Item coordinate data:
· · · ·

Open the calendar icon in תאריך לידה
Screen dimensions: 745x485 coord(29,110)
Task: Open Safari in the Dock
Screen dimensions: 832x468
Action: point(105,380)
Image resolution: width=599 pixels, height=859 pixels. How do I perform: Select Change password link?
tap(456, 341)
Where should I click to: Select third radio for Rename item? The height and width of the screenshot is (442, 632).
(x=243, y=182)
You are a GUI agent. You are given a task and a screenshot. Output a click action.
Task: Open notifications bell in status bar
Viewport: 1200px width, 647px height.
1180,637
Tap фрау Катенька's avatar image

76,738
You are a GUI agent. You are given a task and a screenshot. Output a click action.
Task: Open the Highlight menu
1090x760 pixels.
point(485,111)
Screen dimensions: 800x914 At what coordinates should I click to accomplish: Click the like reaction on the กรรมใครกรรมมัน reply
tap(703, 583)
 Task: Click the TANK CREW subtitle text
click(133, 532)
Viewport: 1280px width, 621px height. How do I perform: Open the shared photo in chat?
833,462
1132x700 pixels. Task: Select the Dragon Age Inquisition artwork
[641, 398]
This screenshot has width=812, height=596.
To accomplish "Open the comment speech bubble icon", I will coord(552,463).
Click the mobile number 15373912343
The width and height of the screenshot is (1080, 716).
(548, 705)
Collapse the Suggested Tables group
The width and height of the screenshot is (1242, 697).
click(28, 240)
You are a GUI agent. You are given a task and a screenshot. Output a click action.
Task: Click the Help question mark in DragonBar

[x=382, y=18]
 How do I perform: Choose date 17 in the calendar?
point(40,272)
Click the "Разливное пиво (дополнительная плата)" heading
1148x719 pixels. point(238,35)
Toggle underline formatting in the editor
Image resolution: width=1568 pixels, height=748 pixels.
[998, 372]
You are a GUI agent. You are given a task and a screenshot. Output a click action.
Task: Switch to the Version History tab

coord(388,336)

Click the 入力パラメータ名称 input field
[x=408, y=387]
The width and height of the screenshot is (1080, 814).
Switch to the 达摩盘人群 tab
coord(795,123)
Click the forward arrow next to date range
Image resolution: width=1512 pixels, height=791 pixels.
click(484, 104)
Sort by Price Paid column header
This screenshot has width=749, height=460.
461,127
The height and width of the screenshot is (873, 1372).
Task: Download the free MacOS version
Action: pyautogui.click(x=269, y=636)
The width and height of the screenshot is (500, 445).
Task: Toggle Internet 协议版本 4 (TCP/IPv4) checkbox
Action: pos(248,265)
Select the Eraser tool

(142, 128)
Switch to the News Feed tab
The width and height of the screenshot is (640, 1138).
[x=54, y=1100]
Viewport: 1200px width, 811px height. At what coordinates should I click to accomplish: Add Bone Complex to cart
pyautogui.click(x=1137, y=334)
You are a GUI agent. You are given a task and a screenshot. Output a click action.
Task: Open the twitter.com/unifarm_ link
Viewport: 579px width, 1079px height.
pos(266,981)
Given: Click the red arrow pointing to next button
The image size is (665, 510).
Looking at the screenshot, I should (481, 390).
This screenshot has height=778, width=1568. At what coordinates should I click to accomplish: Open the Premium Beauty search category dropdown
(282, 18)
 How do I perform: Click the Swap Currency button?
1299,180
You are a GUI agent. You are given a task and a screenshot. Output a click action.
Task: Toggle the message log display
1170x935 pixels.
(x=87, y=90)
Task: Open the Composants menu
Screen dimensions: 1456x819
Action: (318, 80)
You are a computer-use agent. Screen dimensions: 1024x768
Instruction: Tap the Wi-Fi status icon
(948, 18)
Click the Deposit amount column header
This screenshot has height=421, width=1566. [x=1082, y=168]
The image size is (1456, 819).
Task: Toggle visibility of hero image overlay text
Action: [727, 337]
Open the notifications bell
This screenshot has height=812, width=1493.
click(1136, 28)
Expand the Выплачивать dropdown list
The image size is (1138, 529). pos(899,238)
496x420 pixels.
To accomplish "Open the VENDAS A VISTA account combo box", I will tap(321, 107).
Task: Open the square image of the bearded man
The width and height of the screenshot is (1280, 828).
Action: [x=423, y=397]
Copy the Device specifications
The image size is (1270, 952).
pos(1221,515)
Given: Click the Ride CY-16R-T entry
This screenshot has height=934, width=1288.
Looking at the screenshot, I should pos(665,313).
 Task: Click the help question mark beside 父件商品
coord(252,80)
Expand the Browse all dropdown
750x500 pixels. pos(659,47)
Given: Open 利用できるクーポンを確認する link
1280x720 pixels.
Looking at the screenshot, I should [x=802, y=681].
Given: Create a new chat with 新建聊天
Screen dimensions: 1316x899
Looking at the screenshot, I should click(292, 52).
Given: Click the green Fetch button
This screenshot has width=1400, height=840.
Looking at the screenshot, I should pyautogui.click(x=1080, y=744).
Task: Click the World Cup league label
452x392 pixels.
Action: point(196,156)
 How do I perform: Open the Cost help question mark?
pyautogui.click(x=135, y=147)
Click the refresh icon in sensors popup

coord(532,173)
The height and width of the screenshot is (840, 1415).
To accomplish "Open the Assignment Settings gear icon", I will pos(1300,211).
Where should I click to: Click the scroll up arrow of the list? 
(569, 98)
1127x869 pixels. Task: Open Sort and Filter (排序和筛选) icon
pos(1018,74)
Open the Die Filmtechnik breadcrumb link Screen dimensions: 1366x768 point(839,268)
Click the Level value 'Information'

· · · ·

● To do:
Repeat every line of the data above exactly as it appears.

● In response:
Open the calendar icon in תאריך לידה
Screen dimensions: 745x485 coord(29,110)
Task: Open Safari in the Dock
Screen dimensions: 832x468
Action: point(105,380)
Image resolution: width=599 pixels, height=859 pixels. How do I perform: Select Change password link?
tap(456, 341)
Where should I click to: Select third radio for Rename item? The height and width of the screenshot is (442, 632).
(x=243, y=182)
You are a GUI agent. You are given a task and a screenshot. Output a click action.
Task: Open notifications bell in status bar
Viewport: 1200px width, 647px height.
1180,637
Tap фрау Катенька's avatar image

76,738
You are a GUI agent. You are given a task and a screenshot. Output a click action.
Task: Open the Highlight menu
1090x760 pixels.
point(485,111)
Screen dimensions: 800x914 At what coordinates should I click to accomplish: Click the like reaction on the กรรมใครกรรมมัน reply
tap(703, 583)
 Task: Click the TANK CREW subtitle text
click(133, 532)
Viewport: 1280px width, 621px height. How do I perform: Open the shared photo in chat?
833,462
1132x700 pixels. Task: Select the Dragon Age Inquisition artwork
[641, 398]
This screenshot has width=812, height=596.
To accomplish "Open the comment speech bubble icon", I will coord(552,463).
Click the mobile number 15373912343
The width and height of the screenshot is (1080, 716).
(548, 705)
Collapse the Suggested Tables group
The width and height of the screenshot is (1242, 697).
click(28, 240)
You are a GUI agent. You are given a task and a screenshot. Output a click action.
Task: Click the Help question mark in DragonBar

[x=382, y=18]
 How do I perform: Choose date 17 in the calendar?
point(40,272)
Click the "Разливное пиво (дополнительная плата)" heading
1148x719 pixels. point(238,35)
Toggle underline formatting in the editor
Image resolution: width=1568 pixels, height=748 pixels.
[998, 372]
You are a GUI agent. You are given a task and a screenshot. Output a click action.
Task: Switch to the Version History tab

coord(388,336)

Click the 入力パラメータ名称 input field
[x=408, y=387]
The width and height of the screenshot is (1080, 814).
Switch to the 达摩盘人群 tab
coord(795,123)
Click the forward arrow next to date range
Image resolution: width=1512 pixels, height=791 pixels.
click(484, 104)
Sort by Price Paid column header
This screenshot has width=749, height=460.
461,127
The height and width of the screenshot is (873, 1372).
Task: Download the free MacOS version
Action: pyautogui.click(x=269, y=636)
The width and height of the screenshot is (500, 445).
Task: Toggle Internet 协议版本 4 (TCP/IPv4) checkbox
Action: pos(248,265)
Select the Eraser tool

(142, 128)
Switch to the News Feed tab
The width and height of the screenshot is (640, 1138).
[x=54, y=1100]
Viewport: 1200px width, 811px height. At what coordinates should I click to accomplish: Add Bone Complex to cart
pyautogui.click(x=1137, y=334)
You are a GUI agent. You are given a task and a screenshot. Output a click action.
Task: Open the twitter.com/unifarm_ link
Viewport: 579px width, 1079px height.
pos(266,981)
Given: Click the red arrow pointing to next button
The image size is (665, 510).
Looking at the screenshot, I should (481, 390).
This screenshot has height=778, width=1568. At what coordinates should I click to accomplish: Open the Premium Beauty search category dropdown
(282, 18)
 How do I perform: Click the Swap Currency button?
1299,180
You are a GUI agent. You are given a task and a screenshot. Output a click action.
Task: Toggle the message log display
1170x935 pixels.
(x=87, y=90)
Task: Open the Composants menu
Screen dimensions: 1456x819
Action: (318, 80)
You are a computer-use agent. Screen dimensions: 1024x768
Instruction: Tap the Wi-Fi status icon
(948, 18)
Click the Deposit amount column header
This screenshot has height=421, width=1566. [x=1082, y=168]
The image size is (1456, 819).
Task: Toggle visibility of hero image overlay text
Action: [727, 337]
Open the notifications bell
This screenshot has height=812, width=1493.
click(1136, 28)
Expand the Выплачивать dropdown list
The image size is (1138, 529). pos(899,238)
496x420 pixels.
To accomplish "Open the VENDAS A VISTA account combo box", I will tap(321, 107).
Task: Open the square image of the bearded man
The width and height of the screenshot is (1280, 828).
Action: [x=423, y=397]
Copy the Device specifications
The image size is (1270, 952).
pos(1221,515)
Given: Click the Ride CY-16R-T entry
This screenshot has height=934, width=1288.
Looking at the screenshot, I should pos(665,313).
 Task: Click the help question mark beside 父件商品
coord(252,80)
Expand the Browse all dropdown
750x500 pixels. pos(659,47)
Given: Open 利用できるクーポンを確認する link
1280x720 pixels.
Looking at the screenshot, I should [x=802, y=681].
Given: Create a new chat with 新建聊天
Screen dimensions: 1316x899
Looking at the screenshot, I should click(292, 52).
Given: Click the green Fetch button
This screenshot has width=1400, height=840.
Looking at the screenshot, I should pyautogui.click(x=1080, y=744).
Task: Click the World Cup league label
452x392 pixels.
Action: point(196,156)
 How do I perform: Open the Cost help question mark?
pyautogui.click(x=135, y=147)
Click the refresh icon in sensors popup

coord(532,173)
The height and width of the screenshot is (840, 1415).
To accomplish "Open the Assignment Settings gear icon", I will pos(1300,211).
Where should I click to: Click the scroll up arrow of the list? 
(569, 98)
1127x869 pixels. Task: Open Sort and Filter (排序和筛选) icon
pos(1018,74)
Open the Die Filmtechnik breadcrumb link Screen dimensions: 1366x768 point(839,268)
Click the Level value 'Information'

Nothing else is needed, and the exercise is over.